Van Dyke U.S. Pat. No. 3,291,895 describes a connector for cables
having helically corrugated inner and outer conductors. A connector
for a coaxial cable having a helically corrugated outer conductor
and a plain cylindrical inner conductor is described in Johnson et
at. U.S. Pat. No. 3,199,061.
Pending Devine et al. U.S. patent application Ser. No. 08/078,621,
assigned to the assignee of the present invention, describes a
connector which can be manually crimped into the corrugated outer
conductor of a coaxial cable.
SUMMARY OF THE INVENTION
It is a primary object of the invention to provide a self-crimping
connector for a coaxial cable having a corrugated outer conductor,
so that the connector can be installed more easily and quickly than
previous connectors. A related object is to provide such an
improved connector that ensures the crimping of the connector onto
the outer conductor of the cable is both reliable and
repeatable.
A further object of the present invention is to provide such an
improved coaxial cable connector that locks the connector
permanently on the cable, and that cannot be removed without gross
distortion of the metal outer conductor.
Still another object of this invention is to provide an improved
coaxial cable connector that provides good electrical contact
between the connector and the cable over a long operating life.

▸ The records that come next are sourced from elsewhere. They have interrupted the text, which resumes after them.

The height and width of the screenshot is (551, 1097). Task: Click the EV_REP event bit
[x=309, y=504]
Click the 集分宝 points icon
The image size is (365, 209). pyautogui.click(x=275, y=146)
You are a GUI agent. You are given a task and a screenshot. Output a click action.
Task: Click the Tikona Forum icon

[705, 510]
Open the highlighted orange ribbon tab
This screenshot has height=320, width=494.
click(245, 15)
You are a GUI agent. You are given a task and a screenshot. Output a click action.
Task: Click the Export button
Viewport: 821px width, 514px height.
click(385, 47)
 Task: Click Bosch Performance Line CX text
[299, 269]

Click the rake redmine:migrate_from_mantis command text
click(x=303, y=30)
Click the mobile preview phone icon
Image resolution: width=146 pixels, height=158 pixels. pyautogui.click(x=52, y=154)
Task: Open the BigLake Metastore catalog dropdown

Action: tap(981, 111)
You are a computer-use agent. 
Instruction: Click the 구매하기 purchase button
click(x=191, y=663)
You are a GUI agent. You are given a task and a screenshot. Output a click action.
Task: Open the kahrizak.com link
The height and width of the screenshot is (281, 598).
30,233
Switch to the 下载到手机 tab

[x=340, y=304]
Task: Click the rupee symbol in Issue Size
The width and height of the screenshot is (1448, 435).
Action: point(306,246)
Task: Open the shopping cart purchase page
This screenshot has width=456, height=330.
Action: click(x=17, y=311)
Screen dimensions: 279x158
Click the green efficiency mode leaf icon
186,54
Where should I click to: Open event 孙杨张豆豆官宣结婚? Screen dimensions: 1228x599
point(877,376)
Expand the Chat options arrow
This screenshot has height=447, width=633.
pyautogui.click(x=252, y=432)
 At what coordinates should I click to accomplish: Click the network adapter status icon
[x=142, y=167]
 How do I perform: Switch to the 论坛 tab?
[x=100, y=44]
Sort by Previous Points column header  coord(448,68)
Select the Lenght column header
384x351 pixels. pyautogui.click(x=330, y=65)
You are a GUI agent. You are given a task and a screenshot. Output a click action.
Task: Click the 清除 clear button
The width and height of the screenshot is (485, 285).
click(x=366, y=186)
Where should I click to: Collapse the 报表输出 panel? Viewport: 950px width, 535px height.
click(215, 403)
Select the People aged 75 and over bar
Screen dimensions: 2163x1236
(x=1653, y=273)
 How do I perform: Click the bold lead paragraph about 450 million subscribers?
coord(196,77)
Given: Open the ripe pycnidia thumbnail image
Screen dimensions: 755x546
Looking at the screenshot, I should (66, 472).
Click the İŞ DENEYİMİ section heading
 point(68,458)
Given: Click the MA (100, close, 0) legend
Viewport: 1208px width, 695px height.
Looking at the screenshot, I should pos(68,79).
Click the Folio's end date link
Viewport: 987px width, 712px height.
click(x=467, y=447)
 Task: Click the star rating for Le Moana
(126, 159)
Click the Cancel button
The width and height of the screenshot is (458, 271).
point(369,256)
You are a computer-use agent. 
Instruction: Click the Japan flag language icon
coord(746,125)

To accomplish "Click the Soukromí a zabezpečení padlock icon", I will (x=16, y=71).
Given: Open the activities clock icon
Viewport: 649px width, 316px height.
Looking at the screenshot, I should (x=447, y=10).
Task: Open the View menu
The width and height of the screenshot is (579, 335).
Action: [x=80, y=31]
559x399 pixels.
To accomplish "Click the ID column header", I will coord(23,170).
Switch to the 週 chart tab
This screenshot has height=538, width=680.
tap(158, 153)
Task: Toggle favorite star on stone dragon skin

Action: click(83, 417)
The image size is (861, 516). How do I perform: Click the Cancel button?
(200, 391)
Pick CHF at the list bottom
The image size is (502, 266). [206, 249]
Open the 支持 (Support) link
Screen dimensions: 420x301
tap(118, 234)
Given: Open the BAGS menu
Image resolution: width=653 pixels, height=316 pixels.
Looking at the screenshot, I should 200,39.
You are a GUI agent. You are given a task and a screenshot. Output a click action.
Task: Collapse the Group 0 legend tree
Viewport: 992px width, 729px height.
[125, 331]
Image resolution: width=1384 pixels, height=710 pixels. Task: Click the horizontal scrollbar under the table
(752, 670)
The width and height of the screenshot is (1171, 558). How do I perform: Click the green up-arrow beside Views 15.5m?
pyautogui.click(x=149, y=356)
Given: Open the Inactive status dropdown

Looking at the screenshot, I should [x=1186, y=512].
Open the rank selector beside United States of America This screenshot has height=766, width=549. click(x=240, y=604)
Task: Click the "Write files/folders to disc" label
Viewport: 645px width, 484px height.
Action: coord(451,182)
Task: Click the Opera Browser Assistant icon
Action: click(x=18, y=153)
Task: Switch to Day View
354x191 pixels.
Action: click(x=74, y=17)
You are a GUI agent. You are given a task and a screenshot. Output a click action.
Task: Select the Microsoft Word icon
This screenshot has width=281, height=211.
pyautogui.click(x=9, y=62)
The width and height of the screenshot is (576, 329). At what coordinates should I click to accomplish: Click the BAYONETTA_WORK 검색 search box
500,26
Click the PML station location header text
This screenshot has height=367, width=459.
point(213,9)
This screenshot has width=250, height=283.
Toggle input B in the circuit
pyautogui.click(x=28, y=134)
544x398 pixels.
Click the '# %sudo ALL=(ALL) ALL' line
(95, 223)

Other objects and advantages of the invention will be apparent from
the following detailed description and the accompanying
drawings.
In accordance with the present invention, the foregoing objectives
are realized by providing a connector assembly that includes an
inner contact adapted to engage the inner conductor of the coaxial
cable; a body member in the form of a hollow cylinder having a
threaded inside surface at one end; and an attachment nut in the
form of a hollow cylinder having a threaded outside surface for
threadingly engaging the body member, and a threaded inside surface
for threadingly engaging the corrugated outer conductor of the
cable. The attachment nut also forms a barrel projecting
longitudinally from the threaded portion and extending along the
corrugated outer conductor. The barrel has a non-circular,
preferably polygonal, inside surface with a minimum inside
dimension at least as large as the maximum outside diameter of the
outer conductor of the cable, and a plurality of longitudinal slots
preferably divide the barrel into a plurality of fingers that can
be deformed inwardly into the outer conductor. A bushing engages
the outside surface of the barrel and deforms the barrel into the
outer conductor of the cable in response to telescoping advancement
of the body member onto the attachment nut.
BRIEF DESCRIPTION OF THE DRAWINGS
FIG. 1 is an exploded perspective view of a connector assembly
embodying the present invention;
FIG. 2 is a longitudinal-section taken through the center of the
connector assembly of FIG. 1 in its assembled condition;
FIGS. 3a, 3b and 3c are longitudinal sections similar to FIG. 2 and
showing the connector assembly being sequentially assembled;
FIG. 4 is an enlarged perspective view of the attachment nut
included in the connector assembly of FIGS. 1-3; and
FIG. 5 is an enlarged section taken along line 5--5 in FIG. 4, and
showing the crimped condition of the nut in broken lines.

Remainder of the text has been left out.